───── Available data

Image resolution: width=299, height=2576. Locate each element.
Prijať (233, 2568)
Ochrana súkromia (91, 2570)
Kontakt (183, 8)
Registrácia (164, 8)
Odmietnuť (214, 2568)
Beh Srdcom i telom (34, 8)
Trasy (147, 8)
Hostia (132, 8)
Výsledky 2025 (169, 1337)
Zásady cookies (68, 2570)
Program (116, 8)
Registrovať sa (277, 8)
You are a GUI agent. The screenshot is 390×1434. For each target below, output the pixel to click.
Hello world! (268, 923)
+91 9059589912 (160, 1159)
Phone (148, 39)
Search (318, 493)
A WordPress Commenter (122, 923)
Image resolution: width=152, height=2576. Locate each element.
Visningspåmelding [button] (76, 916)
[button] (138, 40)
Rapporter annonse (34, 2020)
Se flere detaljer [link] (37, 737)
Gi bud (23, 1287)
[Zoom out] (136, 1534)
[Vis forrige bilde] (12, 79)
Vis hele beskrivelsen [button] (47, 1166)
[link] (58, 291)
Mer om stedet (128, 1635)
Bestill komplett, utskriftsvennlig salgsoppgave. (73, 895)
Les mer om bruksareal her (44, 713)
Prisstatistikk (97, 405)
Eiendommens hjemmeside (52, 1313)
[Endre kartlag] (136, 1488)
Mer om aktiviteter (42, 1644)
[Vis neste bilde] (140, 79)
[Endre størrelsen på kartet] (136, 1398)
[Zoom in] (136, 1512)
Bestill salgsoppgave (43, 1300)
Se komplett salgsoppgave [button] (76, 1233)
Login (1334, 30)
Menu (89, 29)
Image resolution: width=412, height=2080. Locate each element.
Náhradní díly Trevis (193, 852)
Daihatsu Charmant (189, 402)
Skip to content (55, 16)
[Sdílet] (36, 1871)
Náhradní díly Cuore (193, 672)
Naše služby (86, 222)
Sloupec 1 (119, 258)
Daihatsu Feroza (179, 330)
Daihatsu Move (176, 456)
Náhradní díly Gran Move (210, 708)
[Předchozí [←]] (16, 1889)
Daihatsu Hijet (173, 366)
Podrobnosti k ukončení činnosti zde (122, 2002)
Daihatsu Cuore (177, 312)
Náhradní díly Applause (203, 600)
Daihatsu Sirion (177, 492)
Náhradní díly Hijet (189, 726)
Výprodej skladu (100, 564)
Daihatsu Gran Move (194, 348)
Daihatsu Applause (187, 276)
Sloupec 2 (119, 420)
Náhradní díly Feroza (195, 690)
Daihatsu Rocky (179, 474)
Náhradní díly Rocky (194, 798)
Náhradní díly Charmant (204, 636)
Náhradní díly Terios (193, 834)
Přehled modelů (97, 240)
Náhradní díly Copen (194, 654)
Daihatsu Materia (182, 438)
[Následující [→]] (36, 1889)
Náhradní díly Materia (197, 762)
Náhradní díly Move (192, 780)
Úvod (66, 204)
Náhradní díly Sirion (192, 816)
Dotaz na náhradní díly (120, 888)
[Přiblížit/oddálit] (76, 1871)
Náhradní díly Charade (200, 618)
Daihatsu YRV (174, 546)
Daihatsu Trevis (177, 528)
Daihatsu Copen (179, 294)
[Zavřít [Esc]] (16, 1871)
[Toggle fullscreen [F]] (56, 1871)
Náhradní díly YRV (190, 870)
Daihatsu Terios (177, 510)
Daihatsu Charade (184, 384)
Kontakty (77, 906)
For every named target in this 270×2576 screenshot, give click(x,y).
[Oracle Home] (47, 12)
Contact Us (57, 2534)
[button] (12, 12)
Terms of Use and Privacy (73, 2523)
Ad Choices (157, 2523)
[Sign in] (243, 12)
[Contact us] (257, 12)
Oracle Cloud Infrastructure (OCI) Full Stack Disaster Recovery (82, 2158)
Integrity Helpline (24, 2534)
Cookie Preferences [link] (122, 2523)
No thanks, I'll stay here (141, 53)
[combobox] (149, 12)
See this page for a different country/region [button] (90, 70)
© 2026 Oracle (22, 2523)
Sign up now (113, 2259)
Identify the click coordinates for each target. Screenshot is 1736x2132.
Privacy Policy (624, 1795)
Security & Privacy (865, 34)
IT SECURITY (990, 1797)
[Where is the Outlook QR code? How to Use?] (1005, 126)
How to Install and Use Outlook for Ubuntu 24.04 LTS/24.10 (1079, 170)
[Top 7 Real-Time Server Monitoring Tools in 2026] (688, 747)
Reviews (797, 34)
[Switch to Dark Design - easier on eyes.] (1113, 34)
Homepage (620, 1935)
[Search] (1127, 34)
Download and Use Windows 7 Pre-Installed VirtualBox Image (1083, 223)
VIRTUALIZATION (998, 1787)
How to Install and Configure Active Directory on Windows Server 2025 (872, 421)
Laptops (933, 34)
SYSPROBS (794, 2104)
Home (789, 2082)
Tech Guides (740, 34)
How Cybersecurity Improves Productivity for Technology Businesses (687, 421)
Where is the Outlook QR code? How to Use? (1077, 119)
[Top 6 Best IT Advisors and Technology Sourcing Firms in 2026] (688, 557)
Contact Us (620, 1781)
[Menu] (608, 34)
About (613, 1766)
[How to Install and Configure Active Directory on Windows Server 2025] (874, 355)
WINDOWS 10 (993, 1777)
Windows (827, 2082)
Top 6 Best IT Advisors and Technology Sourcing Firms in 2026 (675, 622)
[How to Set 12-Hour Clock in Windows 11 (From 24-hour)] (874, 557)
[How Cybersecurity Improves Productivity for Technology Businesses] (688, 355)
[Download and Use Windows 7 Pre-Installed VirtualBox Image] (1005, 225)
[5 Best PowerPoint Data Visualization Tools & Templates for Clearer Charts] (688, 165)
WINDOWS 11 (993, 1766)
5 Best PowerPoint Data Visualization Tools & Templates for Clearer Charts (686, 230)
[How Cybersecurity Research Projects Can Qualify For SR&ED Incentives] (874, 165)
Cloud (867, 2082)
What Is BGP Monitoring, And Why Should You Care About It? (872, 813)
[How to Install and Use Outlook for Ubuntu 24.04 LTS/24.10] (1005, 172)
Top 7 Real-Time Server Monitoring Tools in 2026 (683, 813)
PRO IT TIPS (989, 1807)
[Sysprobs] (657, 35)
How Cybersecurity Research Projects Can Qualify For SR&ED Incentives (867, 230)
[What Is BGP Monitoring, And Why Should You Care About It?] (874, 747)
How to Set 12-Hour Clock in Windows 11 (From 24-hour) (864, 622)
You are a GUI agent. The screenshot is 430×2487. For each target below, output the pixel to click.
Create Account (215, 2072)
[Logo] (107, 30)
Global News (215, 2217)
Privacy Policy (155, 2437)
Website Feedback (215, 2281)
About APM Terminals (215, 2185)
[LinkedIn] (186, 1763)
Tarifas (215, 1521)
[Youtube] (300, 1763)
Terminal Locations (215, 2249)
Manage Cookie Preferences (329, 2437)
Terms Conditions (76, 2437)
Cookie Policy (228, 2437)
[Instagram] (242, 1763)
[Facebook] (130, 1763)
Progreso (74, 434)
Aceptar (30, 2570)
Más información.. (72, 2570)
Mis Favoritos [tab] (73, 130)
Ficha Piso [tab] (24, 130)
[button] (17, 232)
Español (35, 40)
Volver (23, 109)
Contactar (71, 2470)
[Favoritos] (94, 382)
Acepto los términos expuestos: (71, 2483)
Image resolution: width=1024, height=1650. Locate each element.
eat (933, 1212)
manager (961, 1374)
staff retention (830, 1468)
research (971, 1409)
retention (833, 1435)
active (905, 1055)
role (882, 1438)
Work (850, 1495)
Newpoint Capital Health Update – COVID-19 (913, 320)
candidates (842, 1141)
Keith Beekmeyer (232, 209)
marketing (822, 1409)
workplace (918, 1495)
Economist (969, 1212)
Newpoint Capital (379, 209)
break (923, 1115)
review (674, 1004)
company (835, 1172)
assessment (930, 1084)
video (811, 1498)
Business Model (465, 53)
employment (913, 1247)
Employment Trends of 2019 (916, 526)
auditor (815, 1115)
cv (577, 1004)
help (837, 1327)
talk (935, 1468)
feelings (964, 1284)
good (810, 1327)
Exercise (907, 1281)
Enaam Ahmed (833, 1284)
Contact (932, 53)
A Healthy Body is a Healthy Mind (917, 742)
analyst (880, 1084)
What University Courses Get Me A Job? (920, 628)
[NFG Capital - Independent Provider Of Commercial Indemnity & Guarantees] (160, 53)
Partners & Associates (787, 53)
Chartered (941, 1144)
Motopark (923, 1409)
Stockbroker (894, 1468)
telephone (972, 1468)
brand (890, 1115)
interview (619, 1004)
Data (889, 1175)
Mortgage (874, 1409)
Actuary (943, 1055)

──────────

**Task directions:**
Copy each line from the data that features the string "Materia".

**Answer to the problem:**
Daihatsu Materia (182, 438)
Náhradní díly Materia (197, 762)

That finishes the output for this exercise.